L’immagine che resta negli occhi è il finale della Serenata di Bernstein, la violinista e il direttore che chiudono il pezzo con un gesto di slancio, come due schermidori, ansanti e sorridenti, sguardi entusiasti e luminosi. Janine Jansen, che quasi raggiunge in statura Antonio Pappano, nonostante il podio che li divide, rinnova in tre concerti la collaborazione con l’Accademia di Santa Cecilia, affrontando un pezzo di raro ascolto, la Serenata sul «Simposio» di Platone, scritta nel 1954 da Bernstein per l’amico Isaac Stern. Esuberante partitura per archi violino e percussioni, la Serenata sul «Simposio» articola la forma del concerto in cinque movimenti, ciascuno incentrato un diverso modo e carattere dell’amore, seguendo il testo di Platone.

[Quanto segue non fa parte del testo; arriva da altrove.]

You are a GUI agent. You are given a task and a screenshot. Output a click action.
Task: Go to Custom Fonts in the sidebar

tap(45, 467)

Il dettato stravinskiano è elaborato è elaborato con sapienza, varietà e pathos, grazie al linguaggio già personalissimo di Bernstein, che alle suggestioni jazz alterna citazioni di alcuni brani pianistici giovanili. Janine Jansen, forte di una tecnica onnipotente e della costante complicità di Pappano, dipana alla perfezione le difficoltà della parte solistica, ora furiosamente brillante ora lievissima, dolente o sospesa. Il brano di Bernstein è al cuore di un programma che chiede e ottiene dall’orchestra una strenua, costante ricerca in fatto di colori e sfumature, mentre per ogni pezzo le strutture formali rivelano un percorso di singolare eccentricità, a partire da Bernstein.

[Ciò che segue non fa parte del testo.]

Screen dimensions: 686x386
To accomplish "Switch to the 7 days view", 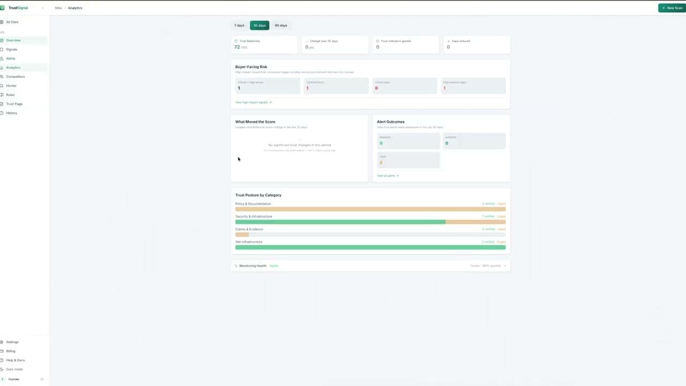I will tap(239, 25).
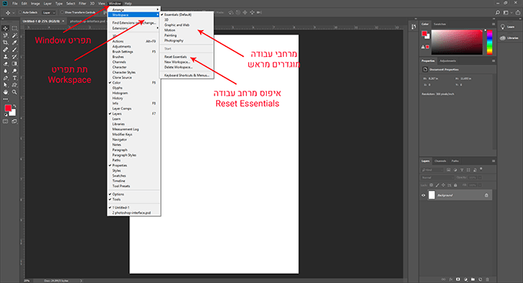523x283 pixels.
Task: Open the Normal blend mode dropdown
Action: pos(437,178)
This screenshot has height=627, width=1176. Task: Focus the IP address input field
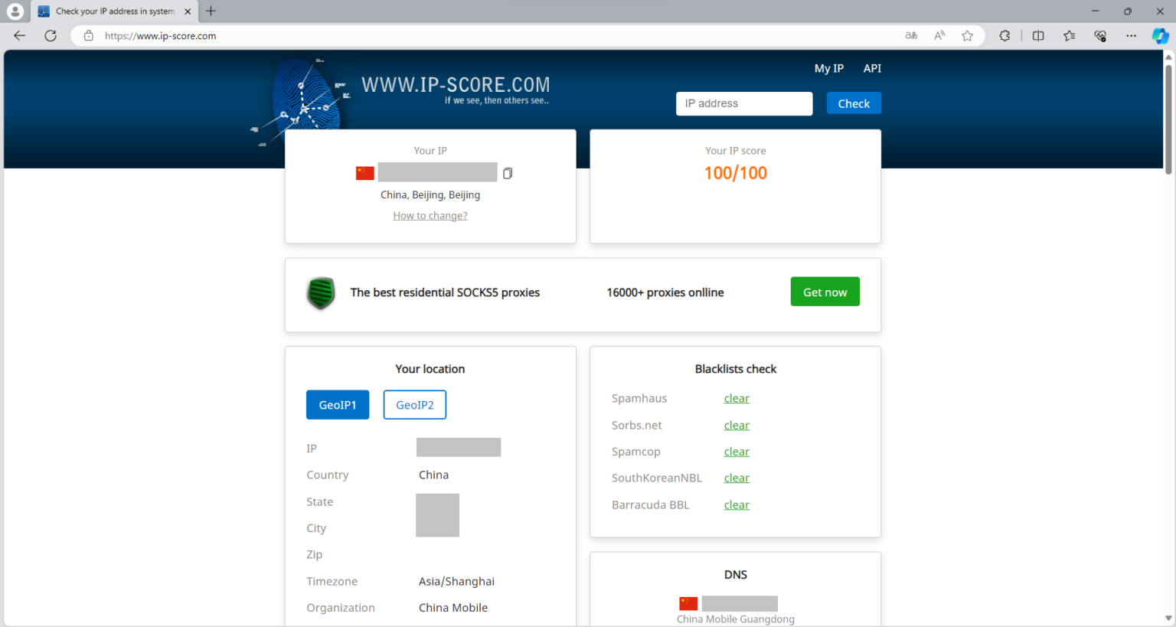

Si inizia con i due pannelli da Miroirs, Une barque sur l’Océan e Alborada del Gracioso, che nell’ orchestrazione dello stesso Ravel si tramutano smaglianti affreschi liberty, carichi di languori anche esotici, in particolare la celebre pagina spagnoleggiante, resa da Pappano e dall’orchestra con slancio vigoroso e cura puntigliosa per l’elemento ritmico. Ancora una variazione sulla forma nella Settima Sinfonia di Sibelius, compositore molto caro a Pappano, la cui ultima fatica sinfonica è costruita con una forma ibrida fra il poema-affresco sinfonico e la sinfonia in unico movimento: all’elemento marcatamente muscolare si fonde, esaltato dal gesto di Pappano, il fascino di una cantabilità misteriosa e mai completamente svelata, intrecciato ai più brillanti passaggi di danza e alle citazioni folkloristiche.

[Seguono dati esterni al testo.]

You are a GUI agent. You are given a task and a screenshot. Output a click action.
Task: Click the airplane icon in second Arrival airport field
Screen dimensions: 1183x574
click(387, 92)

Chiude il concerto una scatenata esecuzione de La Valse, di cui Pappano tende a esaltare i meccanismi motoristici più che l’abbandono, offrendo un’originale lettura permeata da un’inquietante sottolineatura drammatica, quasi che l’originale matrice viennese si fosse trasformata in una grottesca, rapinosa danza sul bordo di un abisso.

Intuizione già meravigliosamente sviluppata da Mahler, che nel 1920, dopo la guerra e la dissoluzione di un mondo intero, assume però una sconcertante evidenza profetica. Successo molto vivace, nonostante un pubblico fastidiosamente afflitto da tossi tubercolotiche e catarri atavici. Oggi ultimo concerto e consegna a Pappano del Premio della Critica tedesca per la sua incisione di Aida con i complessi dell’Accademia.